Dataset entries:
────────────────────────────────────────

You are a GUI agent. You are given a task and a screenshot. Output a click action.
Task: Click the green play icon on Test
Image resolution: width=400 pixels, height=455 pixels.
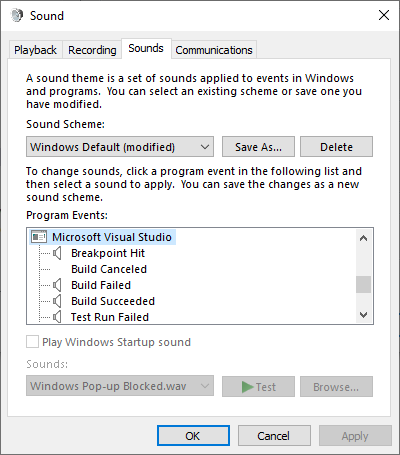point(247,387)
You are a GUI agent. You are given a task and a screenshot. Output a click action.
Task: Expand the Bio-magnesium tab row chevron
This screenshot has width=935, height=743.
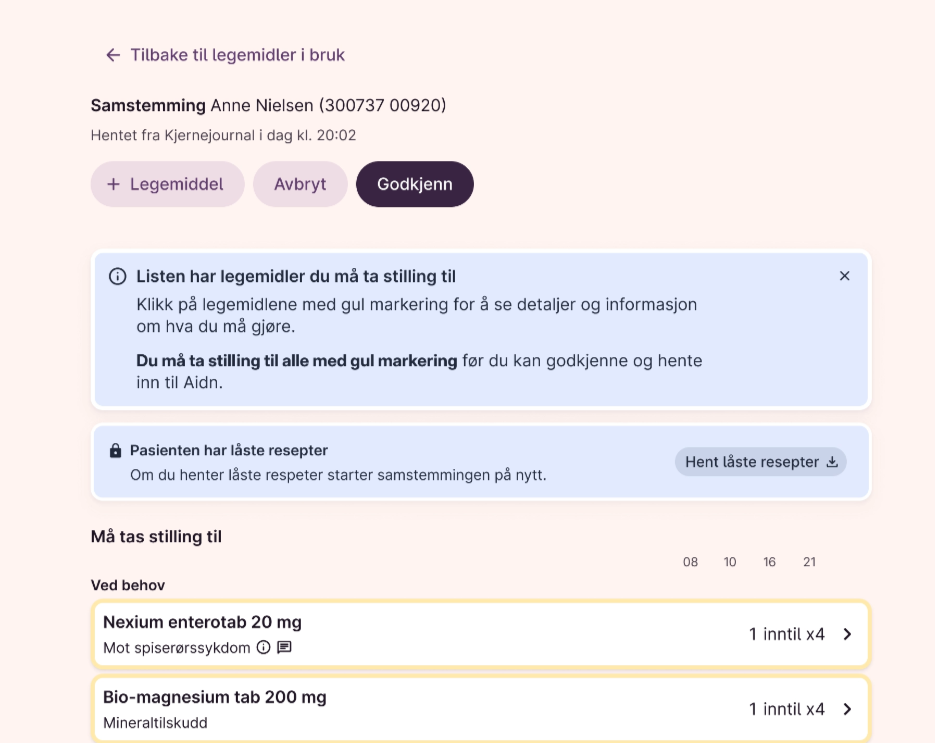pyautogui.click(x=847, y=709)
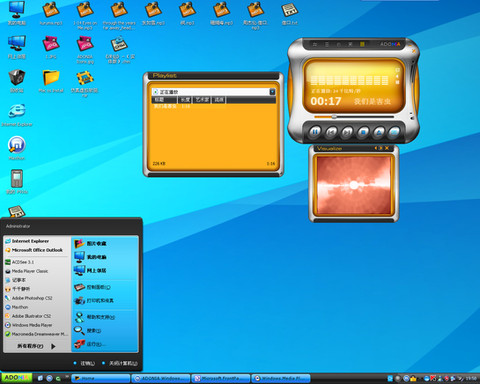Screen dimensions: 480x384
Task: Skip to the previous track
Action: click(331, 132)
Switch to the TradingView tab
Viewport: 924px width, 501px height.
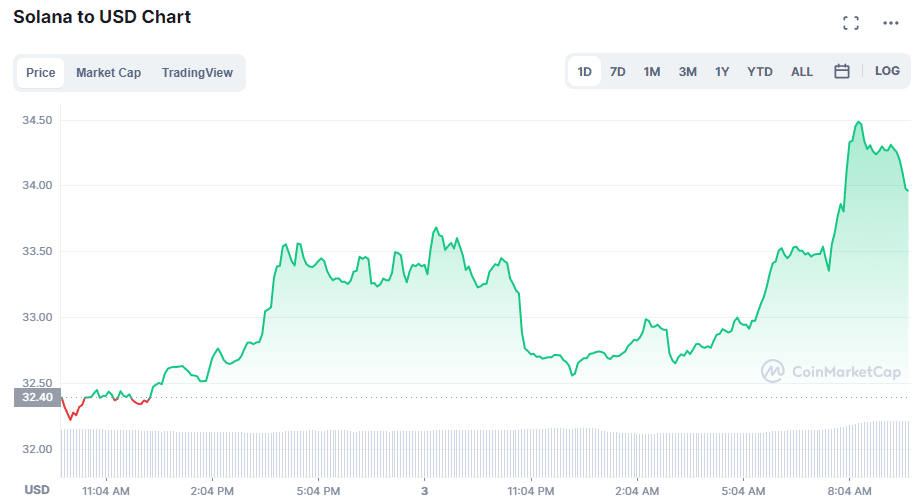click(197, 73)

────────────────────────────────────────

* **ASSIGNED TASK**:
Apart from the pictures, every line of the data above should be given again exactly.

* **TASK RESULT**:
You are a GUI agent. You are given a task and a screenshot. Output a click action.
Task: Click the green play icon on Test
Image resolution: width=400 pixels, height=455 pixels.
point(247,387)
You are a GUI agent. You are given a task and a screenshot. Output a click action.
Task: Expand the Bio-magnesium tab row chevron
This screenshot has width=935, height=743.
pyautogui.click(x=847, y=709)
Screen dimensions: 480x384
Task: Skip to the previous track
Action: click(331, 132)
Switch to the TradingView tab
Viewport: 924px width, 501px height.
click(197, 73)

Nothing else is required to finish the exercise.